Политическая программа Радищева, изложенная, по словам Пушкина, “безо всякой связи и порядка”, представляла собой набор общих мест из сочинений философов-просветителей – Руссо, Монтескье, Гельвеция.
Самое пикантное во всем этом, что любой образованный человек в России мог рассуждения о свободе и равенстве прочесть в оригинале – до Французской революции никто ничего в России не запрещал (цензура находилась в ведомстве Академии наук, которая цензурой заниматься не желала).
Преступление Радищева заключалось не в популяризации западного вольнодумия, а в том, что он применил чужую теорию к отечественной практике и описал случаи немыслимого зверства.

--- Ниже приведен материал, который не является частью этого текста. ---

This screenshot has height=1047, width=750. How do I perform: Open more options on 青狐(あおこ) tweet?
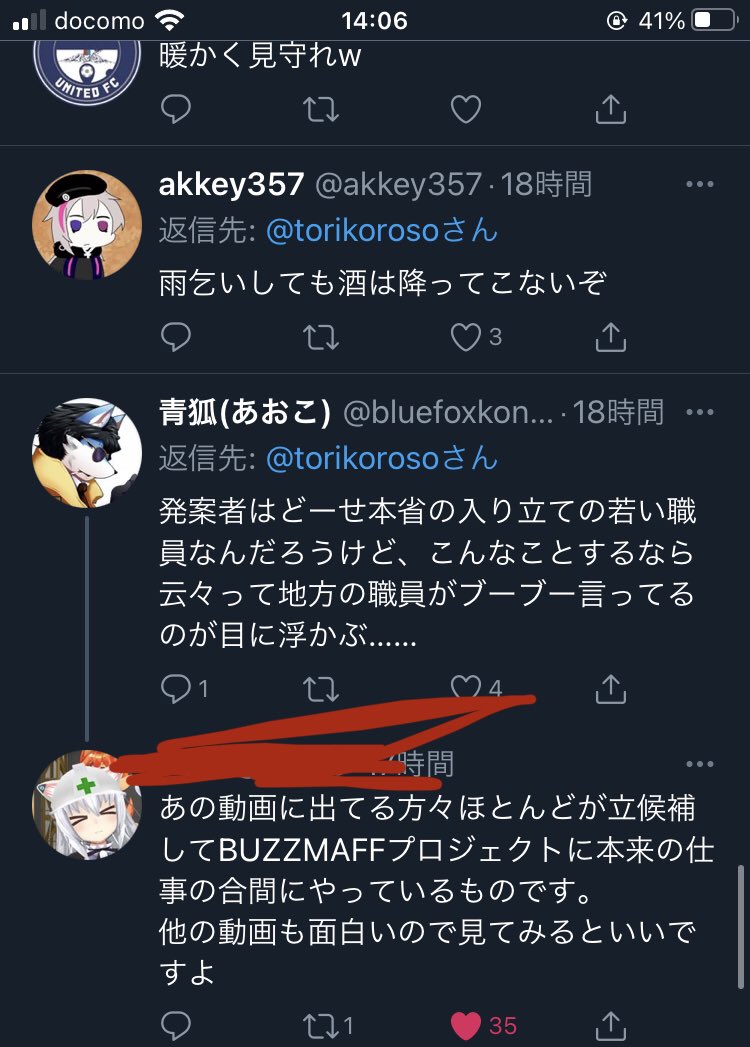[x=700, y=412]
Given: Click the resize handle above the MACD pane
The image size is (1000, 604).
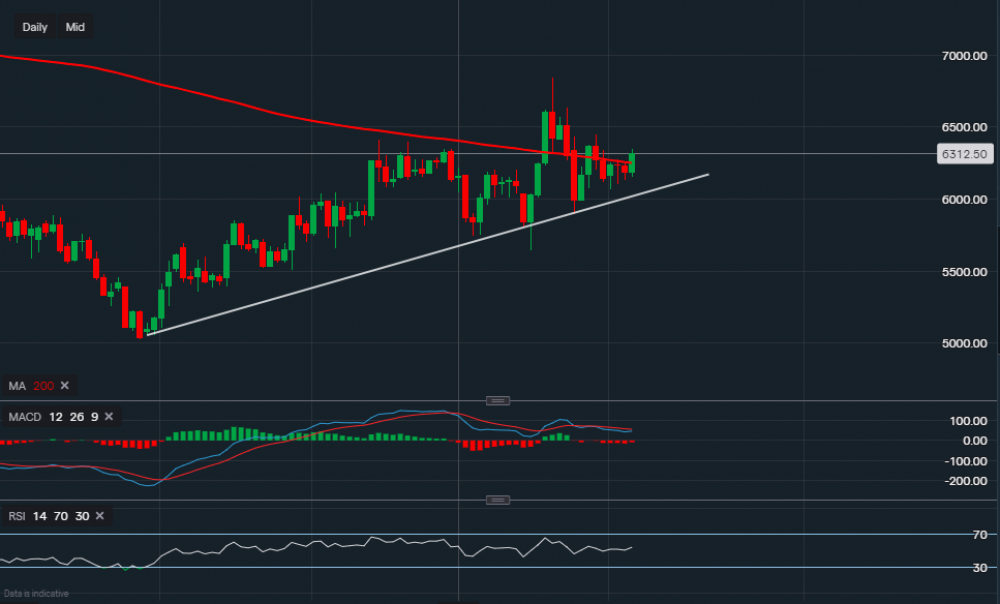Looking at the screenshot, I should click(x=497, y=401).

До сих пор наши представления о крепостном праве во многом зиждутся на примерах Радищева. Это из него мы черпаем страшные картины торговли людьми. От Радищева пошла традиция сравнивать русских крепостных с американскими чернокожими рабами. Он же привел эпизоды чудовищного произвола помещиков, который зачастую проявлялся, судя по Радищеву, в сексуальном плане. Так, в “Путешествии” описан барин, который “омерзил 60 девиц, лишив их непорочности”. (Возмущенная Екатерина велела разыскать преступника.) Тут же с подозрительными по сладострастию подробностями выведен развратник, который, “лишен став утехи, употребил насилие. Четыре злодея, исполнителя твоея воли, держа руки и ноги ее… но сего не кончаем”. Судить о крепостном праве по Радищеву, – наверное, то же самое, что оценивать античное рабство по “Спартаку”.
Дворянский революционер Радищев не только обличал свой класс, но и создал галерею положительных образов – людей из народа. Как и все его бесчисленные последователи, он был убежден в том, что только простой человек способен противостоять гнусной власти: “Я не мог надивиться, нашед толико благородства в образе мыслей у сельских жителей”. При этом народ в изображении Радищева остается риторической фигурой. Только внутри жанра просветительского трактата могут существовать мужики, восклицающие: “Кто тело предаст общей нашей матери, сырой земле”. И только автор таких трактатов мог приписывать крестьянам страстную любовь к гражданским правам. Радищев пишет: «…возопил я наконец сице: Человек родился в мир равен во всем другому”, что в переводе на политический язык эпохи означает введение конституции наподобие только что принятой в Америке. Именно это ставила ему в вину императрица, и именно этим он заслужил посмертную славу.